**Instructions for the task**: Return a faithful copy of all the entries, omitting the images.

**Collected data**:

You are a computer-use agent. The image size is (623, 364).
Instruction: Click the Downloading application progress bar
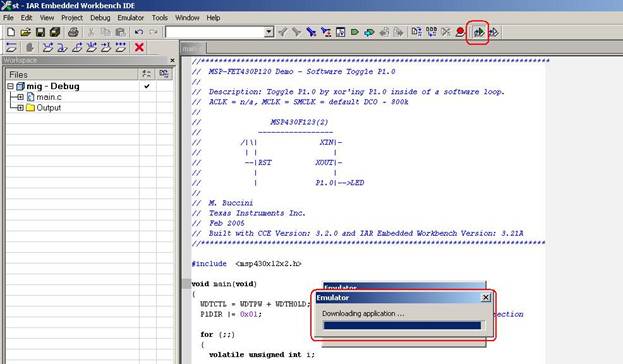point(402,326)
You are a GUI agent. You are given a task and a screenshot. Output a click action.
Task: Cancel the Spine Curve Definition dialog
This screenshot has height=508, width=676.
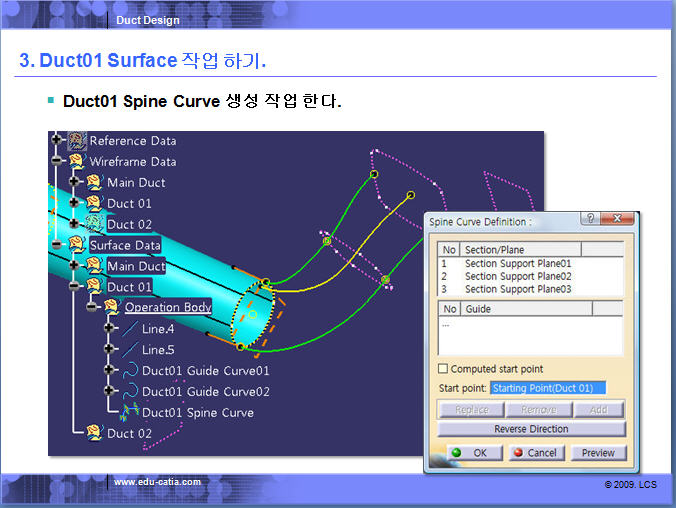534,453
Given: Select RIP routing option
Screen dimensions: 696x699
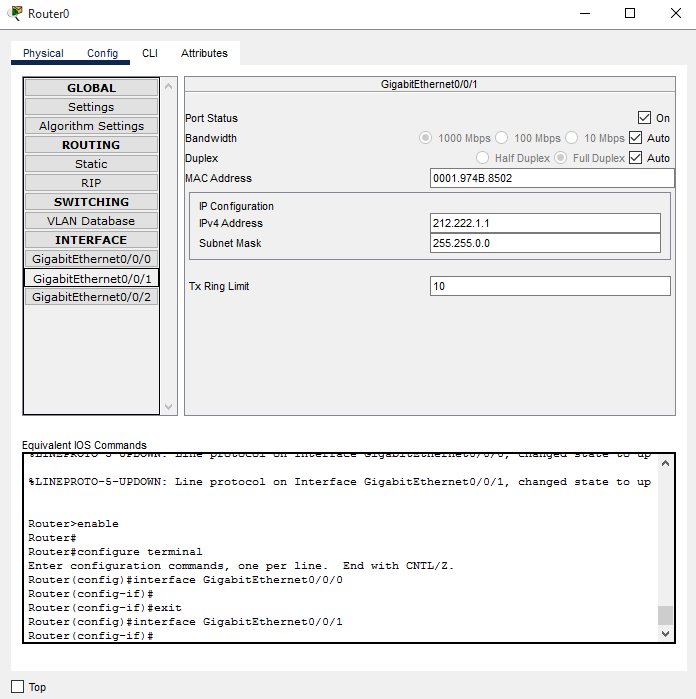Looking at the screenshot, I should point(91,183).
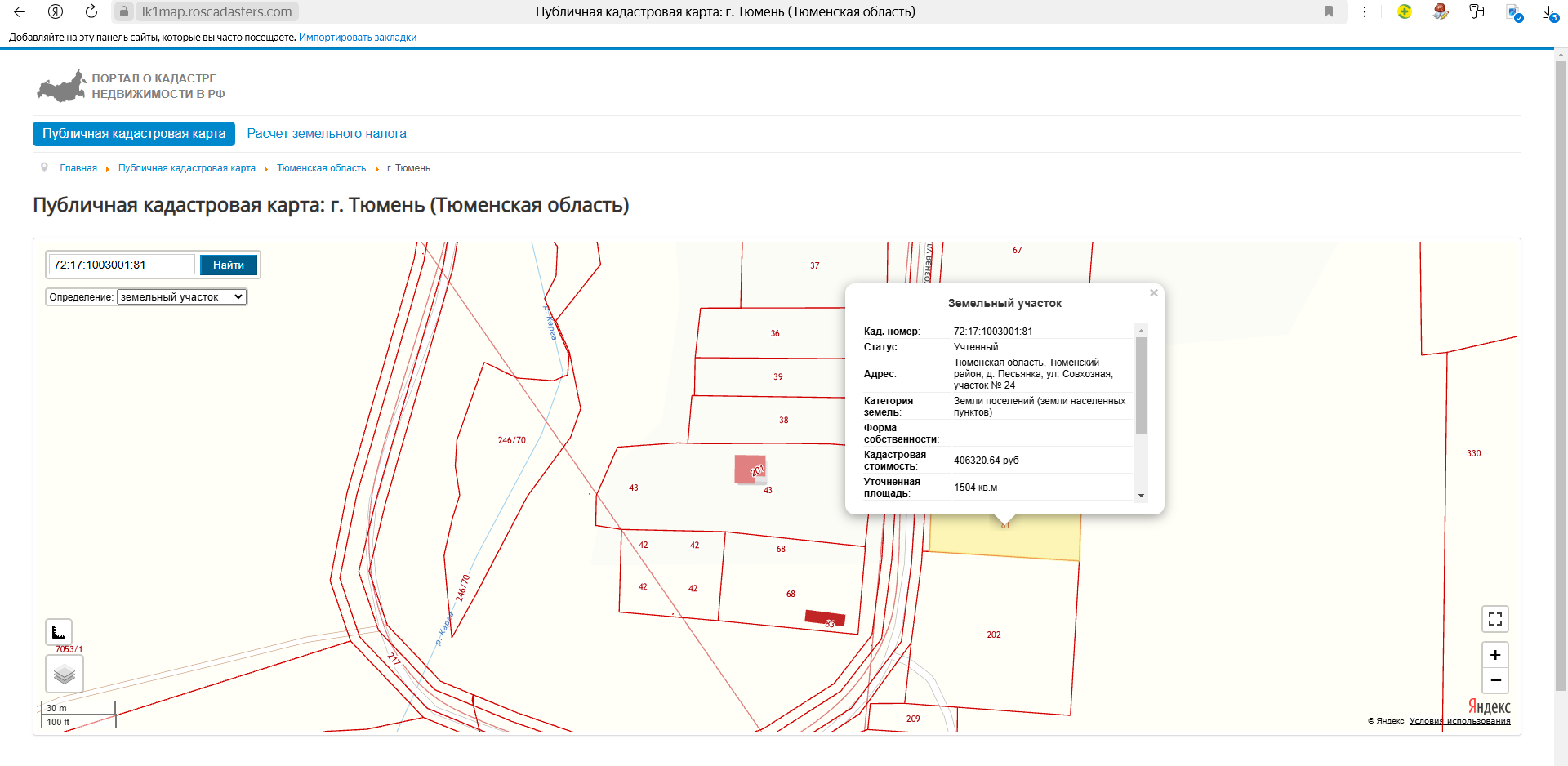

**Response to the task**:
You are a computer-use agent. The image size is (623, 364).
Instruction: Click the Downloading application progress bar
point(402,326)
You are a GUI agent. You are given a task and a screenshot. Output a click action.
Task: Cancel the Spine Curve Definition dialog
This screenshot has height=508, width=676.
534,453
Given: Select RIP routing option
Screen dimensions: 696x699
Looking at the screenshot, I should point(91,183).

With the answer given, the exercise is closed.